[OPEN-ILS-DEV] Self-serve password reset thoughts
Dan Scott
dan at coffeecode.net
Mon Mar 29 00:35:09 EDT 2010
On Sun, 2010-03-28 at 21:47 -0400, Bill Ott wrote:
> Ours is not quite as complex, but has been serving us well since we put
> it into production 18 months ago.
>
> We simply accept a barcode and email address. If they match a given
> account, the password is reset to a random 5-digit integer, which is
> emailed to the address. The email of course does not contain a barcode
> or username, nor a link or any indication of where the password is to be
> used, so the receiving party would need to already have that information
> for it to be of use. Because the value does not meet our complexity
> requirements, it must then be reset by the user following the first login.
>
> The most common complaint comes from individuals that do not have a
> current email address in their account, and therefore cannot get the
> form to reset their password.
>
All bets are off when you're sending anything via email, I suppose.
My concern about your approach is that attacks become pretty straight
forward: you just need to know a user's user name (or barcode) + email
address to reset their password to a 5-digit integer.
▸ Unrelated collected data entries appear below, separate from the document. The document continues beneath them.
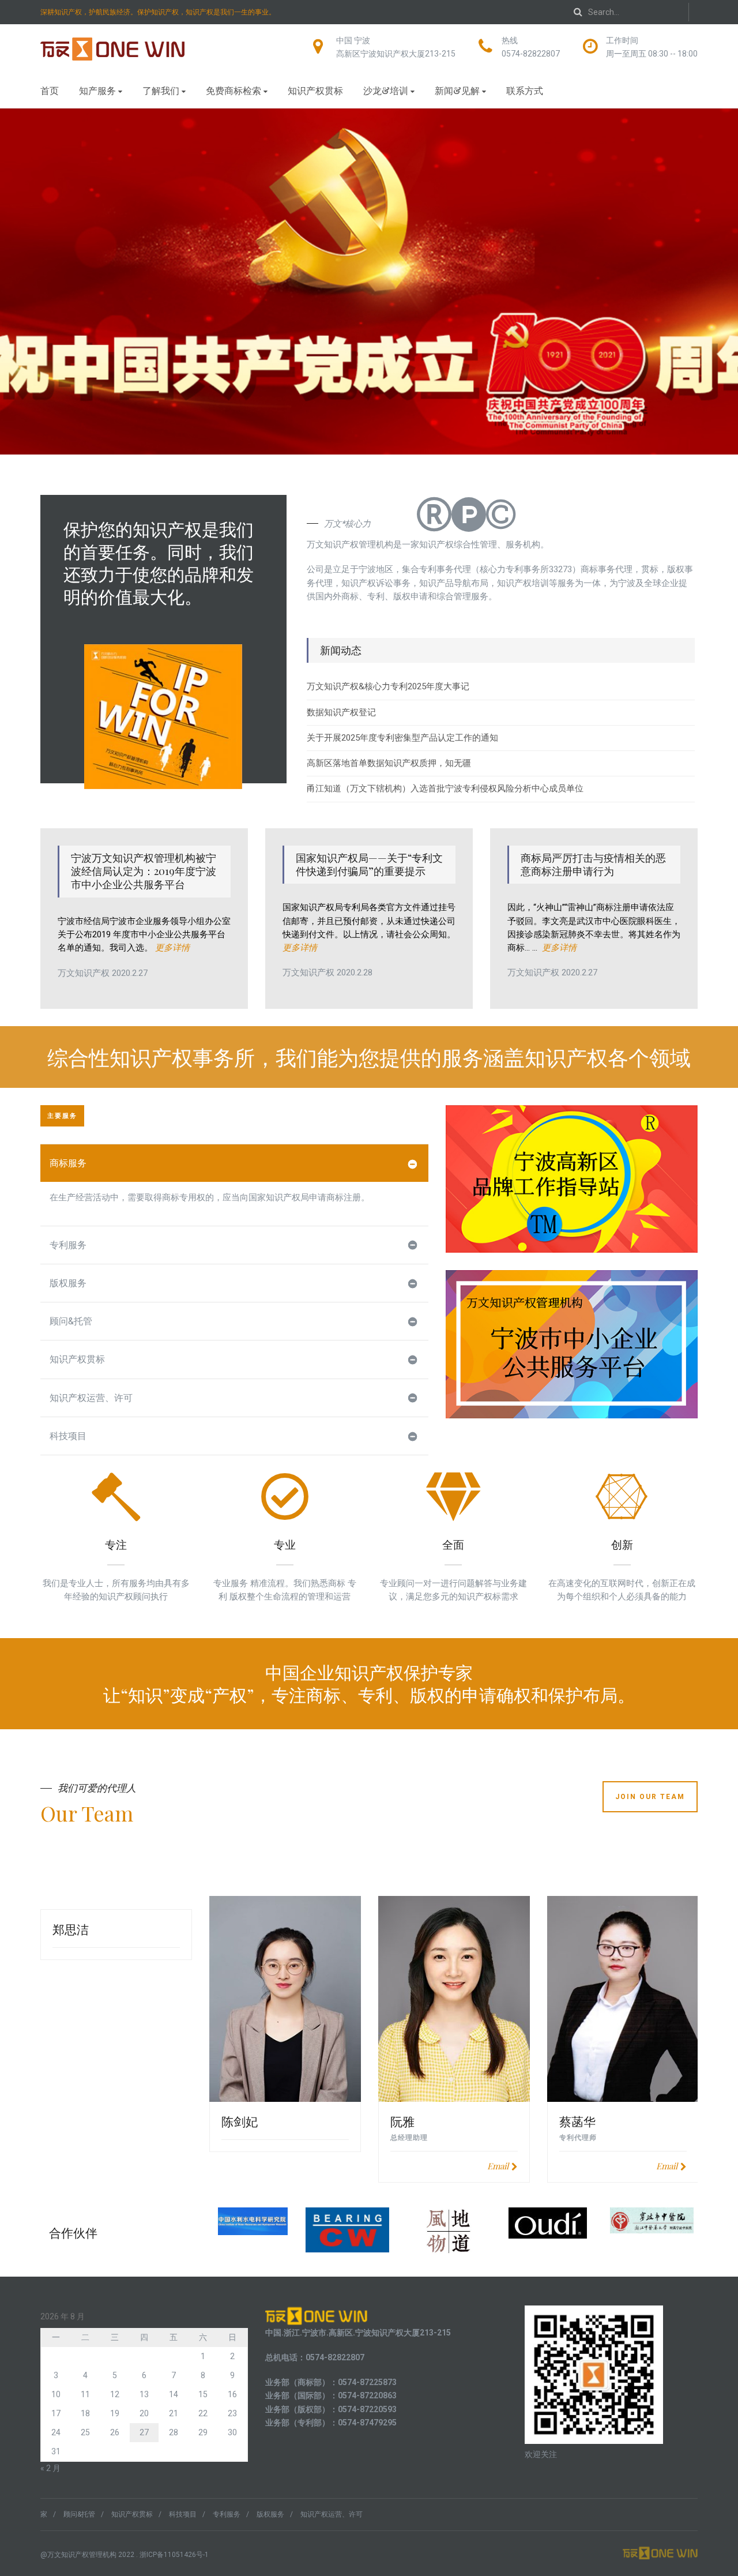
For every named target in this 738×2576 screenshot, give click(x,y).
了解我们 (160, 90)
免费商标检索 (233, 90)
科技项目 (68, 1435)
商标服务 (68, 1163)
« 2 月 (50, 2468)
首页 (49, 90)
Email (498, 2166)
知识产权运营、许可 (91, 1397)
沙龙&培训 (385, 90)
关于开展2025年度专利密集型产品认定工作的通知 (402, 738)
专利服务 (68, 1245)
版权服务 (68, 1283)
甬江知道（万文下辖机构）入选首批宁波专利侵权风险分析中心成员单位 (445, 788)
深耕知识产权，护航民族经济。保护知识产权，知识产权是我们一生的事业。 (158, 12)
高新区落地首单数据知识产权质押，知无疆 (389, 763)
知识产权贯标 (315, 90)
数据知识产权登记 (341, 712)
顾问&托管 (71, 1321)
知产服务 (97, 90)
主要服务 (62, 1116)
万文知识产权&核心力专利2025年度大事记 (388, 686)
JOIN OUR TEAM (650, 1797)
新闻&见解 (457, 90)
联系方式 (524, 90)
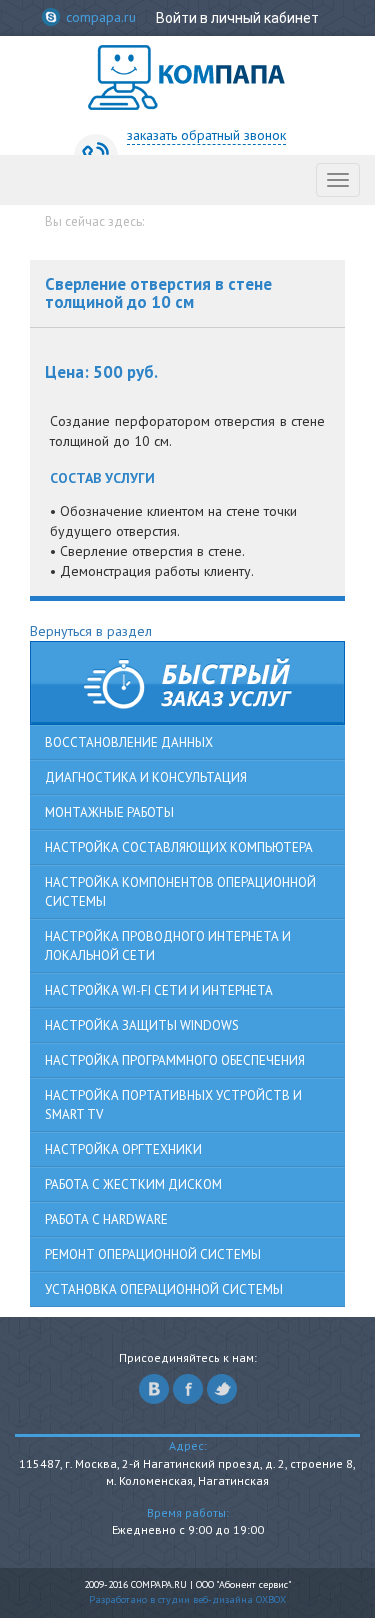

In our context,
these two pieces of information would be pretty easy to come by
(consider two people that might have had a relationship go sour). Also,
given the institutional nature of our Evergreen install, our users' user
names tend to be their institutional email addresses, or the prefix part
of their email address, so this combination is often predictable.
To illustrate why I'm implementing something along the lines of what I
linked to, consider what could happen if someone malicious does have the
user name or barcode + email address in hand.
In the best case scenario, nothing happens and we're all happy. In
reality, this is probably the vast majority of the cases that would
occur.
In a slightly worse scenario, however, a malicious user armed with this
knowledge just annoys the heck out of the targeted user, as the victim's
password could be reset continuously by simple manual requests on the
part of the malicious user.
In a slightly worse scenario, the malicious user would script the
password reset request to occur every five minutes, effectively locking
the victim out of their account. Even though the victim could request
their own password reset, the malicious request will follow within the
next five minutes, locking them out again.
In a worse scenario, the malicious user combines the password reset with
a brute force attack; now that the password strength has been reduced to
a mere 99,999 combinations, the malicious user stands a pretty good
chance of issuing the password reset request at some time when the
victim is not paying attention to email (say, at 1:00 AM). If they then
fire off one login attempt per half-second, they will have tested 50,000
passwords in 6 hours. If they hit the right password, then they can
change the victim's email address and password; as the email address has
been changed, it prevents the victim from resetting their password
without a visit or call to the circ desk (depending on library policy).
Or more dire, if the malicious user access manages to log in, they can
view the victim's contact information - which could have severe
consequences if, say, the victim had moved to avoid the malicious user -
then issue another password reset request. The victim just sees
back-to-back "Your password has been reset" email messages and otherwise
does not know what has happened.
So, even though the cases where things go this sour are likely going to
be few and far between, and once they get this sour it really needs to
get into the hands of the authorities, I still think it's worthwhile to
take some care in implementing this to try and avert these avenues of
attack. About four hours in, I have the
open-ils.actor.patron.reset_password.request() call generating entries
in the actor.usr_password_reset table if given a valid barcode or user
name, subject to a maximum number of concurrent active requests per user
(based on OU settings for max concurrent sessions and request
time-to-live).
Still need to:
* cache the "throttle mode" setting so that we don't have to hit the
database for every request if someone is attempting a denial of service
via this route
* send email with the proper URL to visit - hello, template toolkit
* implement the Web interface listening to the special UUID URLs that
generate a simple password reset form with validation based on the
home_ou or ancestor regexes if a valid UUID is hit; probably want to
cache these, too, for a minute or so
Give me another four hours of clear-headed time to focus and I think I
should have a reasonable implementation together - subject to anyone
poking significant holes in my current plans for a secure approach, of
course.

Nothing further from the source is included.